While you were sleeping: Eyes on Fed, retailers rally
Wall Street slipped, pushing the Dow and the S&P 500 down from their record-high closes the previous day.
Wall Street slipped, pushing the Dow and the S&P 500 down from their record-high closes the previous day.
Wall Street slipped, pushing the Dow and the S&P 500 down from their record-high closes the previous day, as investors awaited guidance on the timing of an interest rate increase by the US Federal Reserve.
The Fed is set to release minutes from its October meeting at 2 pm in Washington
“Investors will screen the minutes for any fresh hints about the fights between the doves and the hawks at the Fed and the pace of the future rate path,” Ralf Zimmermann, an equity strategist at Bankhaus Lampe in Dusseldorf, Germany, told Bloomberg News.
In afternoon trading in New York, the Dow Jones Industrial Average slipped 0.08 percent, the Standard & Poor’s 500 Index fell 0.27 percent, while the Nasdaq Composite Index declined 0.48 percent. All three benchmarks pared earlier losses.
US Treasuries also fell ahead of the minutes.
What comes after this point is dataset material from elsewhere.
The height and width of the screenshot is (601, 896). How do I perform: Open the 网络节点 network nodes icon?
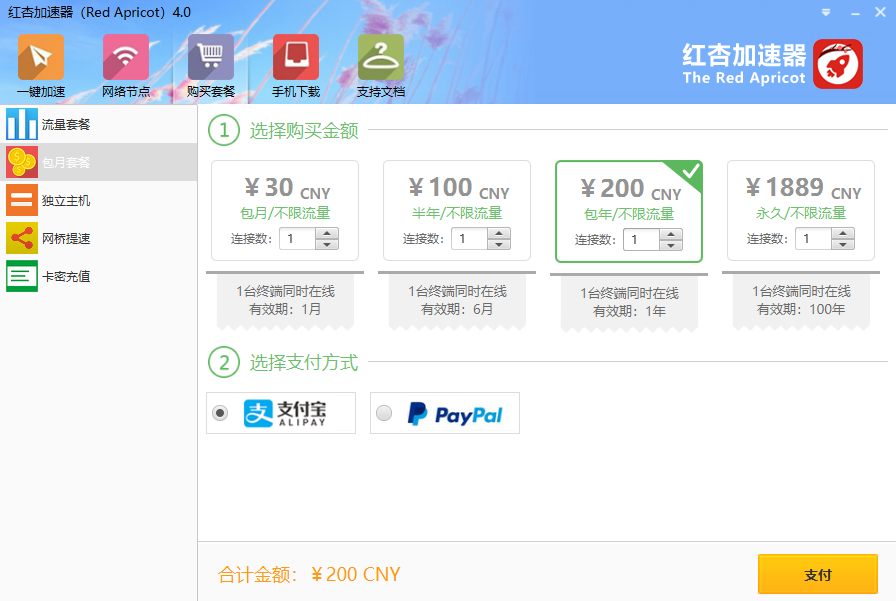click(126, 57)
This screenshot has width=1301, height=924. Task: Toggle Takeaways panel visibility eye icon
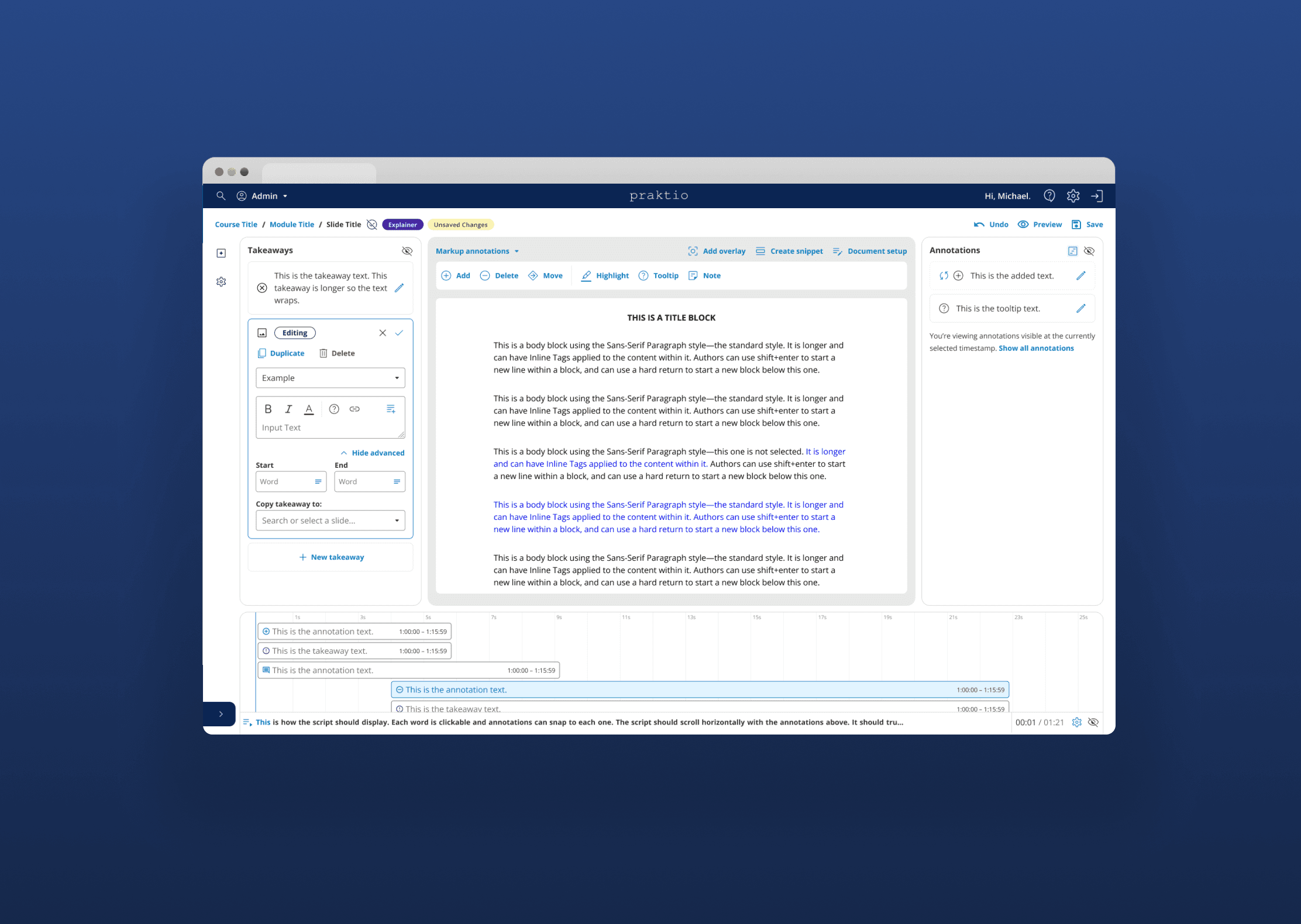(407, 251)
Yields on the five-year note rose five basis points to 1.65 percent in midday trading in New York.
Declines in shares of Verizon Communications and those of Microsoft, down 1.4 percent and 1.2 percent respectively, outweighed gains in shares of Home Depot and those of Boeing, each up 1.1 percent.
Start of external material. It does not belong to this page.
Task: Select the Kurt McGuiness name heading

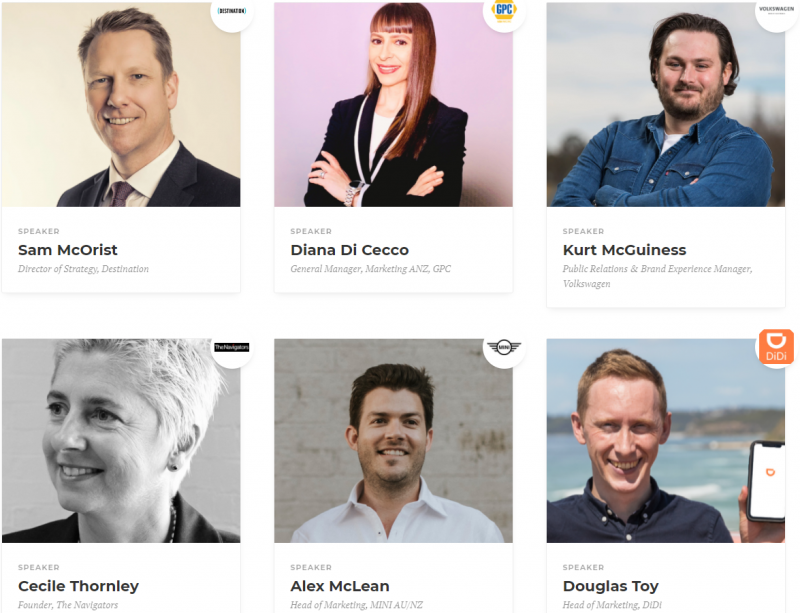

Shares of some US retailers jumped amid better-than-expected earnings. Shares of Staples soared 9.1 percent, while those of Target climbed 7.2 percent.
“Once we get through Thanksgiving (later this month) the focus will be on the consumer and retail sales,” KC Mathews, the Kansas City-based chief investment officer at UMB Bank, told Bloomberg News. “If you have a good holiday spending season it validates the health of the consumer and sets us up for some momentum in 2015.”
Shares of Lowe’s rallied 6.6 percent after the home improvement chain upgraded its earnings forecasts.
"We are pleased with our performance, and continue to be cautiously optimistic about the home improvement landscape,” Robert Niblock, Lowe's CEO, said in a statement.
The latest housing data underpinned that optimism.
Starts for US single-family homes advanced 4.2 percent to a 696,000 annualised rate in October, the most since November 2013, Commerce Department data showed. Meanwhile, building permits climbed 4.8 percent to a 1.08 million-unit rate, the highest in more than six years.
"Housing activity continues to recover, although the pace of the recovery remains slower than in the previous couple of years, owing to the decline in housing affordability," Blerina Uruci, an economist at Barclays in New York, told Reuters.
In Europe, the Stoxx 600 edged lower to end the session at 339.15.
The UK’s FTSE 100 Index slipped 0.2 percent. France’s CAC 40 added 0.1 percent, while Germany’s DAX gained 0.2 percent.